火星での初飛行に向けて準備が進められているNASA(アメリカ航空宇宙局)の火星ヘリコプター「インジェニュイティ(Ingenuity)」について、火星の寒冷な夜を自力で生き延びることができたとNASAから発表されました。画像は火星探査車パーサヴィアランスのナビゲーションカメラ(Navcam)で2021年4月5日に撮影されたインジェニュイティです。

インジェニュイティはパーサヴィアランスの車体下部に取り付けられて火星まで運ばれました。着陸地点のジェゼロ・クレーターでの最低気温はマイナス90℃まで下がる可能性があり、機器やバッテリーを損傷させる可能性があります。パーサヴィアランスに取り付けられている間は、探査車の電力によるヒーターによってヘリコプター内部の温度は約7℃に保たれていましたが、探査車から分離したのちは自らの電力で保温する必要がありました。
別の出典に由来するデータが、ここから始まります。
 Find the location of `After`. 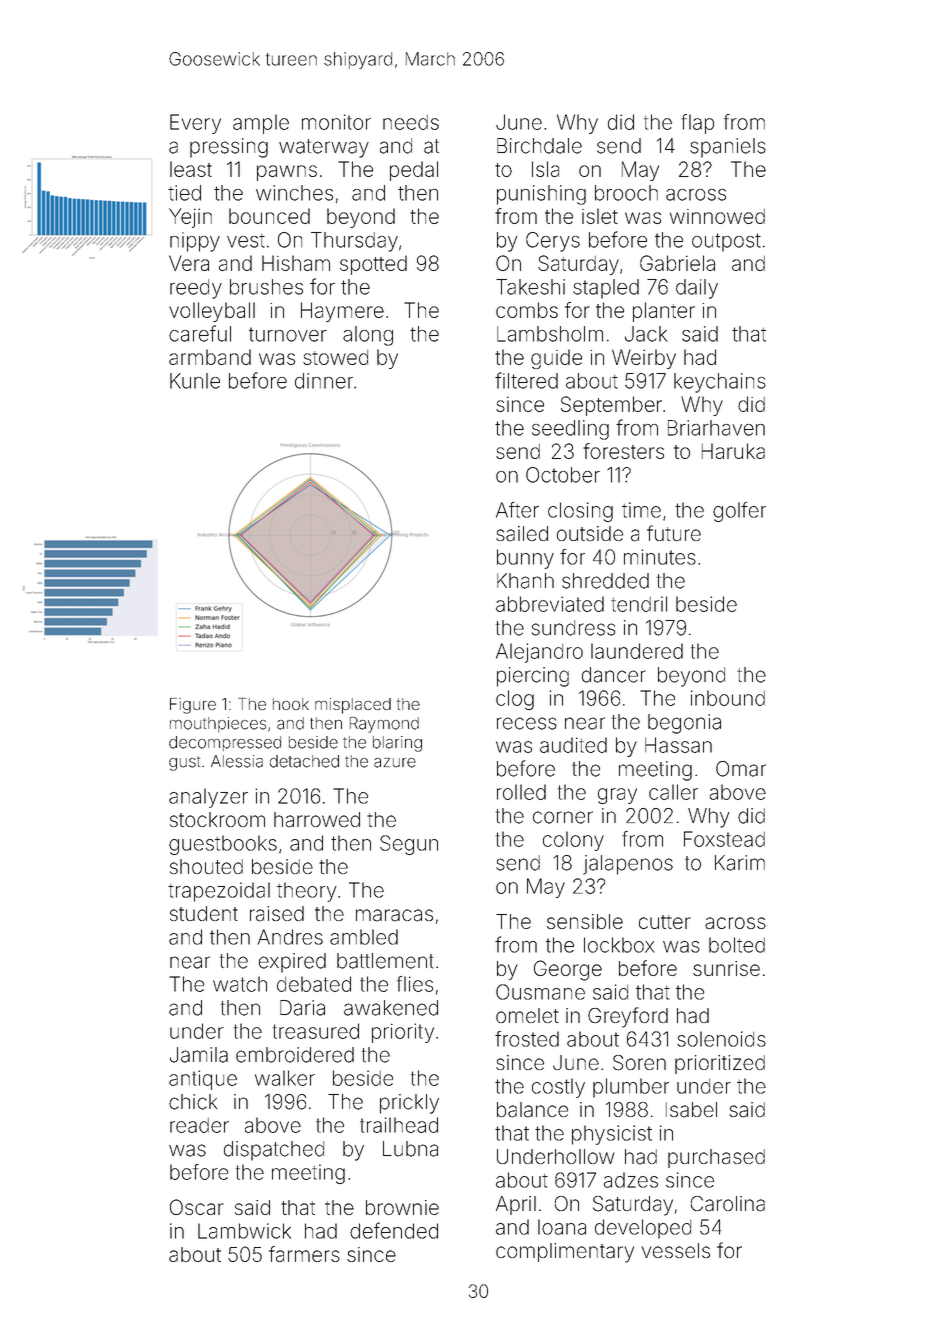

After is located at coordinates (517, 510).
インジェニュイティのカメラで撮影された低解像度画像。まだパーサヴィアランスの下部に取り付けられていた2021年4月3日に撮影されたもので、探査車の車輪の一部と火星表面が映っています。飛行試験時にはより高解像度の画像が撮影される予定です。
インジェニュイティのカメラで撮影された低解像度画像。まだパーサヴィアランスの下部に取り付けられていた2021年4月3日に撮影されたもので、探査車の車輪の一部と火星表面が映っています。飛行試験時にはより高解像度の画像が撮影される予定です。

とはいえ探査車に接続されていた時ほどの電力はないため、温度はマイナス15℃を保つよう設定されており、その状態で火星の寒い夜を越えられるかどうかが重要な関門の一つとなっていました。初めての夜を無事に乗り越えたことで、NASAでは断熱材やヒーターの機能、そして十分な電力がバッテリーに蓄えられていることが確認されたとしています。

今後はモーターのテストやコンピューターのチェックなどを経て、早ければ4月11日に最初の飛行試験を行う予定になっています。